To begin the dough preparation, start with the dry ingredients. In a mixing bowl, combine the Seitan Base Mix, roasted bell pepper, chickpeas (crushed in your hand as you add), chile powder, cumin seeds, smoked paprika, maple sugar, sea salt, pepper, sautéed onion, and parsley.
Next, prepare the wet ingredients. In a blender, add the tofu, remaining roasted bell peppers, garlic, vegetable stock and hot sauce. Blend until smooth.
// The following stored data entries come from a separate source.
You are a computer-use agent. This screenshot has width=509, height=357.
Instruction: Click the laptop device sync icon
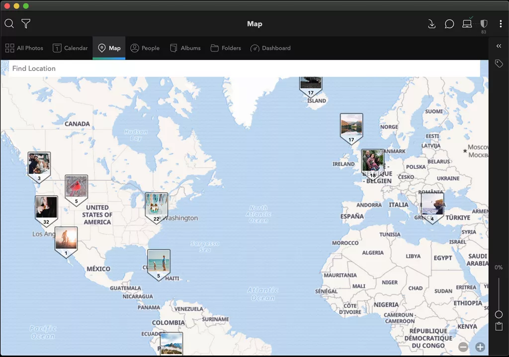(x=467, y=24)
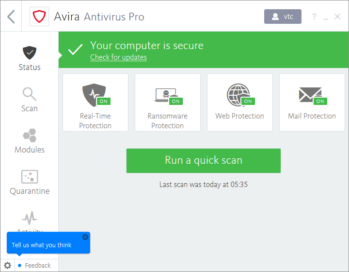The height and width of the screenshot is (272, 349).
Task: Click the Check for updates link
Action: coord(118,57)
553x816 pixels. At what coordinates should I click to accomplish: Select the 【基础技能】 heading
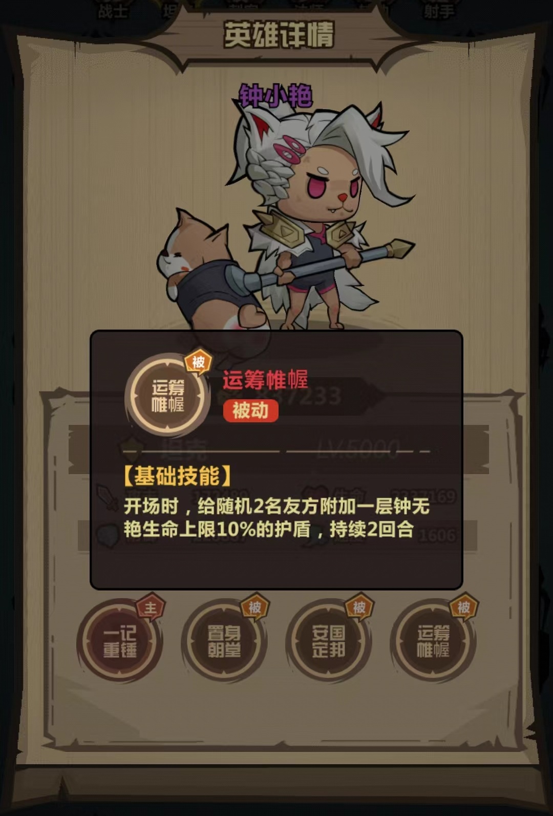tap(177, 476)
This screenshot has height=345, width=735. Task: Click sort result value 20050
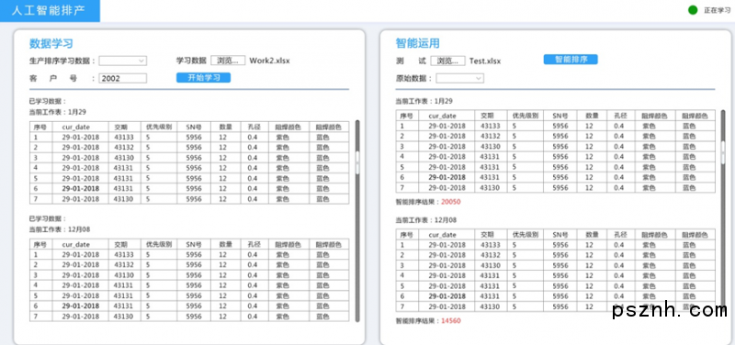tap(451, 202)
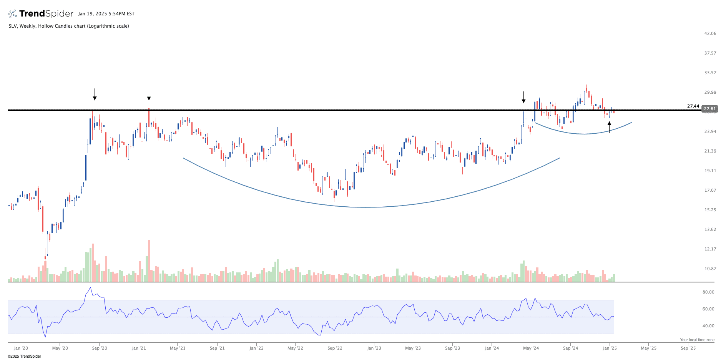
Task: Click the down arrow near the May '24 breakout
Action: coord(523,98)
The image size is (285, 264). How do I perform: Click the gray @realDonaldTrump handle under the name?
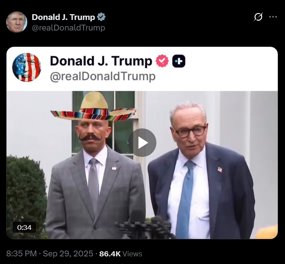pyautogui.click(x=69, y=28)
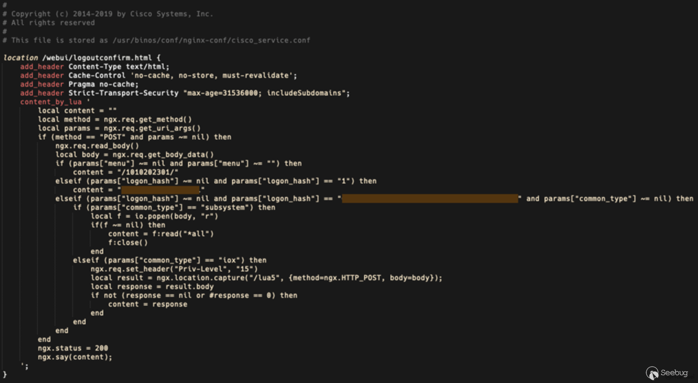This screenshot has width=698, height=383.
Task: Click the cisco_service.conf file path comment
Action: click(156, 40)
To form the dough, you must combine the dry and the wet batches. Create a small well in the center of the dry batch. Gradually add the wet batch into the well, stopping frequently to stir. Continue until the dough takes on a sturdy consistency. You should use most if not all the liquid. The texture is correct if you are able to rip the dough apart with a bit of give.
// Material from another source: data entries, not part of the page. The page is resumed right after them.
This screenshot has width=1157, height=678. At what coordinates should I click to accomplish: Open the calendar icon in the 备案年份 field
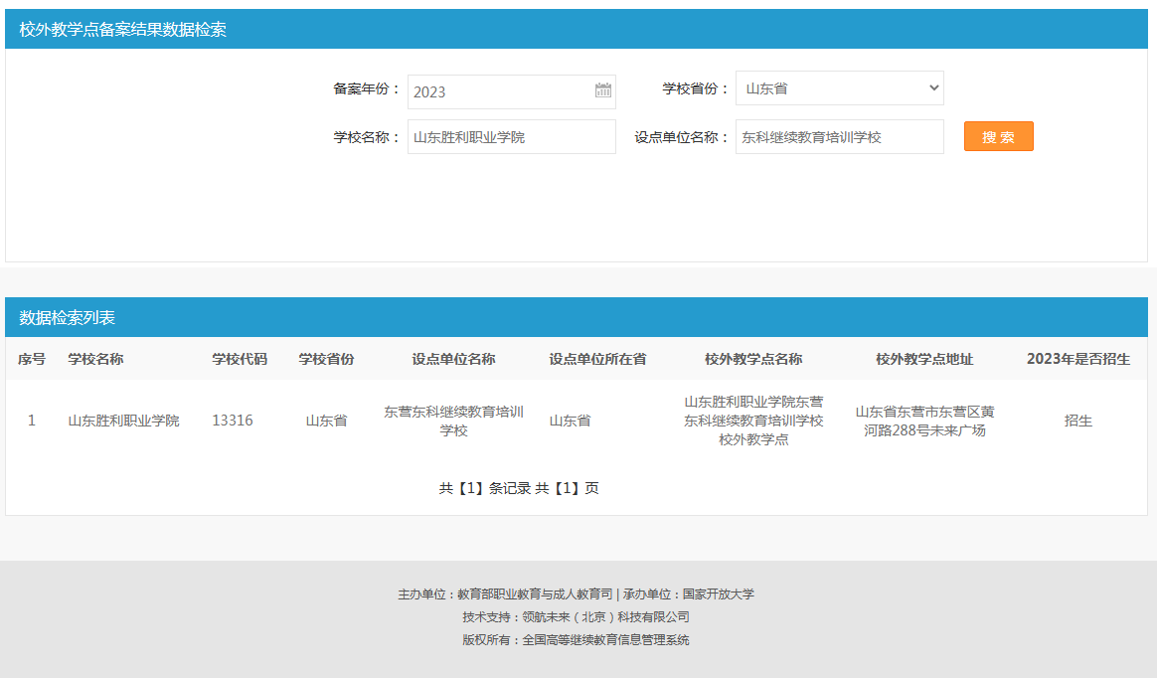coord(603,90)
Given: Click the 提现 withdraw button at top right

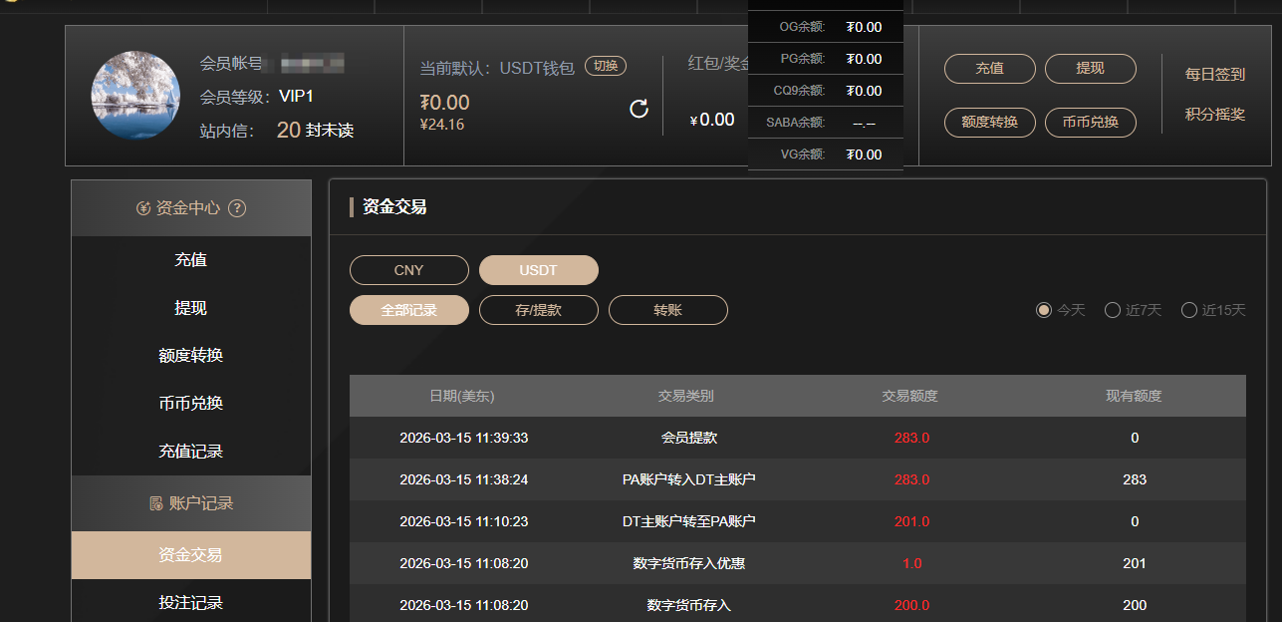Looking at the screenshot, I should point(1090,69).
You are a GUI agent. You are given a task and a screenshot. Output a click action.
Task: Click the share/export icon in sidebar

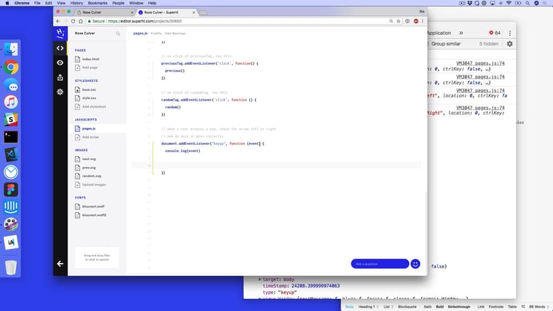coord(60,77)
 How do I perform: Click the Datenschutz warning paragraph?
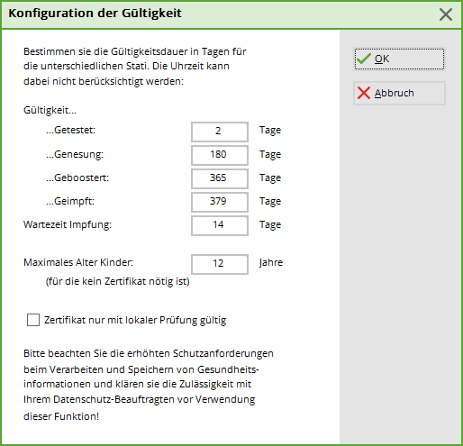[x=149, y=385]
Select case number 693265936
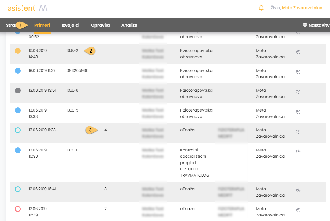This screenshot has width=330, height=221. [x=77, y=70]
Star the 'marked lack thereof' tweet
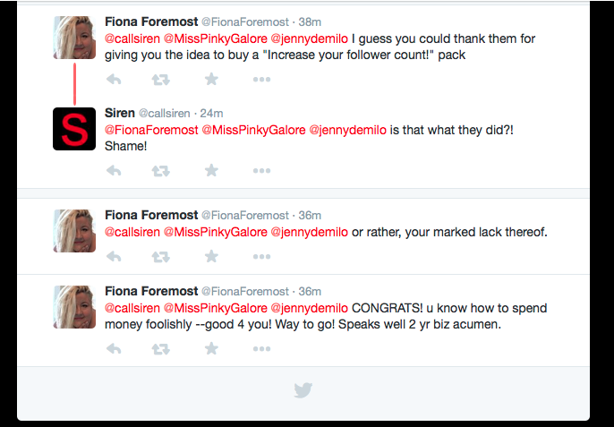614x427 pixels. 211,257
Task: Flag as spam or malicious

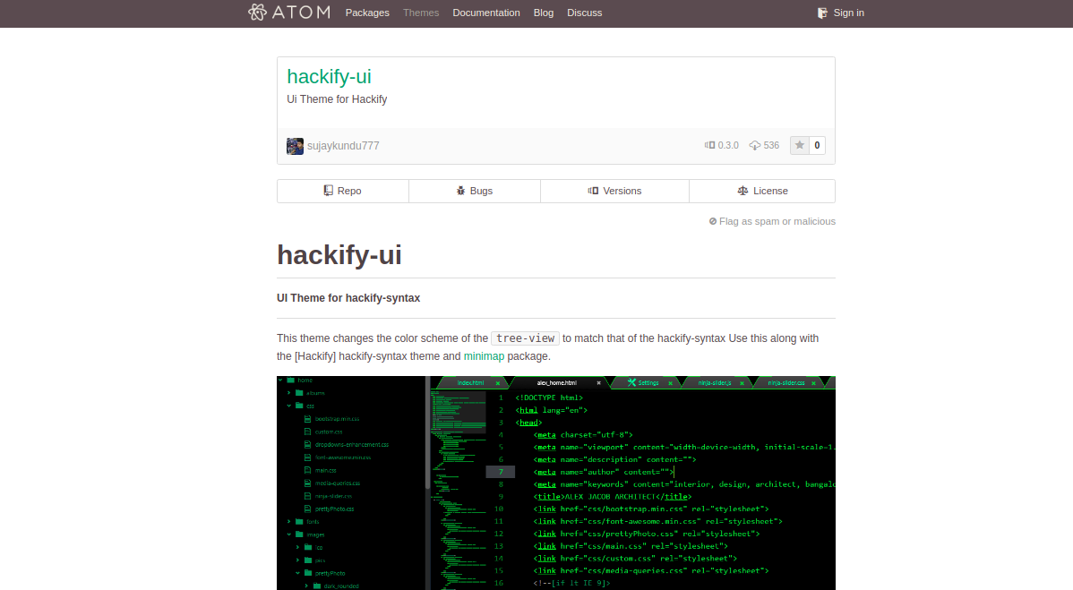Action: pyautogui.click(x=772, y=221)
Step 1: Preparing the Dough
- 2 1/2 cups Base Seitan Dry Mix
- 1 cup roasted bell peppers, diced
- 1/2 cup cooked chickpeas, coarsely chopped
- 1 tbsp chile powder
- 1 1/2 tsp toasted cumin seeds
- 1/2 tsp smoked paprika
- 1/4 cup maple sugar
- 1/2 tbsp sea salt
- freshly ground black pepper, to taste
- 1 small red onion, diced and sautéed in1 tbsp of olive oil until caramelized
- 1/4 cup chopped parsley
- 3/4 block firm tofu
- 1 cup red bell peppers, roasted and chopped
- 2 cloves garlic, peeled
- 1 3/4 cup vegetable stock
- 2 tbsp hot sauce of choice
Step 2: Shaping the Sausages
To shape the sausages, cut the dough into sausage size pieces.
Watch this short video to learn 2 ways to roll the sausages.
Step 3: Cooking and Serving the Sausages
In a steamer or steamer basket, steam sausages for 45 to 60 minutes. Remove from the steamer and allow to cool a bit before removing the wrapping.
Once cooled, remove the wrapping and sear or grill to serve.